In den letzten Jahren seid ihr ziemlich populär geworden, ihr habt „Technofeminismus“ zu einem populären Thema gemacht und auch viele andere weibliche DJ-Kollektive kennengelernt. Ist Intersektionalität ein Thema?
Ja, ich hab einige Gruppen gesehen, wie z. B. SIREN aus London, ein von weißen Frauen gegründetes Kollektiv, das die eigenen Privilegien sehr wohl wahrnimmt und reflektiert. Sie bemühten sich sehr, Diversität zu schaffen, Women of Color zu unterstützen etc. Genau so sollte es sein. Ich habe vorher noch nie weiße Frauen gesehen, die so etwas organisieren. Man würde sie aufgrund ihrer Bookings nicht als weiß ansehen. Es ist wirklich cool, weil sie nicht nur ihre eigenen Gesichter promotet haben, sondern wirklich darüber nachgedacht haben und Frauen eine Stimme gegeben haben, die vorher keine hatten. „Working Women“, ein anderes Kollektiv aus New York, bemühen sich auch, Women of Color zu buchen, und scheuen nicht die Diskussionen darüber. Es geht nicht darum, ein neues Kollektiv zu sein und alle Aspekte von Diversität zu haben, sondern um deine Handlungen. Bietest du diesen Leuten einen Platz? Etwas, an das ich ständig denken muss, wenn es um unsere Bookings geht oder wenn wir DJs für unsere Mix Serien anfragen. Wir denken darüber nach, welche Stimmen gehört und unterstützt werden müssen mit dem, was wir tun.

Viele weibliche, europäische DJs sind weiß. Nicht weil es mehr weiße weibliche DJs gibt, aber ich glaube, dass Women of Color oft keine Aufmerksamkeit bekommen. Glaubst du, Women of Color haben es schwerer, weil ihre Erscheinung einen Einfluss hat auf ihr Verhalten und auf die Art und Weise, wie sie sich präsentieren? Du arbeitest mit vielen weiblichen DJs of Color. Wie ist deine Erfahrung?

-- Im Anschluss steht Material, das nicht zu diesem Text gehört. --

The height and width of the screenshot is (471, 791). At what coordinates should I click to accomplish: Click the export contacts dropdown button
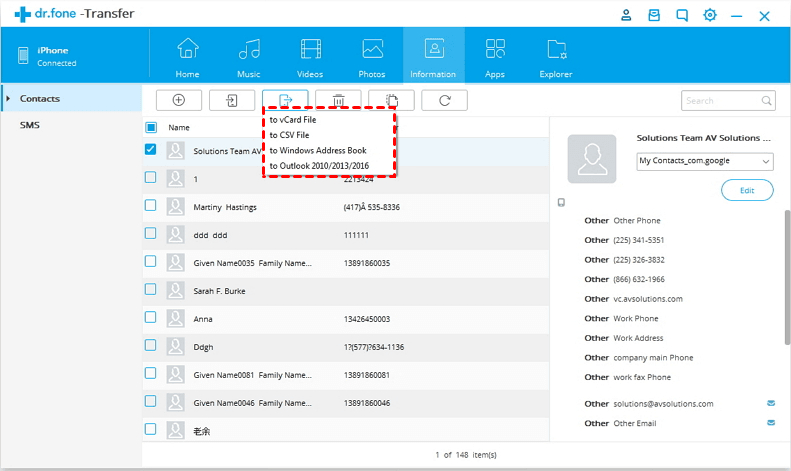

Ich glaube, ich kann mich mit meinen eigenen Erfahrungen als Schwarze Frau, die Sachen machen wollte und es schwer hatte, gut an die Frage annähern. Es ist generell schwer, nicht nur als DJ. Ich musste hart daran arbeiten, selbstbewusst zu werden und in der Lage sein zu können zu denken, dass ich alles machen kann. Meine Mutter ist alleinerziehend und wir kommen aus der Arbeiter*innenklasse. Von den meisten Schwarzen und asiatischen Mitschüler*innen war das Ziel, mit 21 zu heiraten und Kinder zu bekommen, was an sich in Ordnung ist, aber traurig, weil es von der Gesellschaft eingetrichtert wird, während Kindern, die mehr Geld haben, erzählt wird: „Du kannst zur Universität gehen, du kannst Ärzt*in werden, du kannst Politiker*in werden. Und du kannst Kinder haben, wenn du willst, und jemanden, der*die auf sie aufpassen kann.“ (lacht) Ich glaube, vor allem als DJ muss man über viele Hürden gehen, um an einen Punkt zu gelangen, an dem man denkt, man kann repräsentiert werden oder man kann spielen und alle diese Sachen, weil man voll Selbstzweifel und Unsicherheit ist. Als junge Person of Color ist es so ein großer Hügel, den man überqueren muss. Es ist traurig, denn viele Menschen kämpfen damit, ihren Selbstwert zu finden. Ich hatte auch viele Nachrichten von Personen, die keine direkte Rückmeldung auf das, was sie die ganze Zeit machen, bekommen haben und deshalb aufgeben wollen. Das ist das härteste Thema, denn vielleicht wirst du nie eine Rückmeldung bekommen. Vielleicht wirst du kein*e berühmte*r DJ oder Produzent*in. Aber ich weiß, dass die Menschen, mit denen ich zusammenarbeite, dort sind, wo sie sind, weil sie hart gearbeitet haben. Trotzdem sage ich nicht, dass das der einzige Weg ist, weil es nicht wahr ist. Es fühlt sich scheiße an zu sagen: „Du musst nur härter arbeiten. Du musst aufwachen und an dich glauben“, denn es ist unmöglich, eine Antwort darauf zu geben. Weißt du, was ich meine?

Hattest du in den letzten Jahren schlechte Erfahrungen, die intensiv oder schmerzhaft waren?
Ich finde, das ganze Ding hat seine eigene Intensität. Ich persönlich leide sehr unter Angst und das kann of sehr hart sein, weil du vor allem als Agent*in mit Emotionen und dem Geld von Menschen zu tun hast. Aber es gibt oft unerwartete Momente und Situationen, wo wir nicht perfekt waren oder etwas falsch gemacht haben. Ich war sehr hart zu mir, aber jetzt weiß ich, dass es so läuft. Manchmal müssen wir Fehler machen.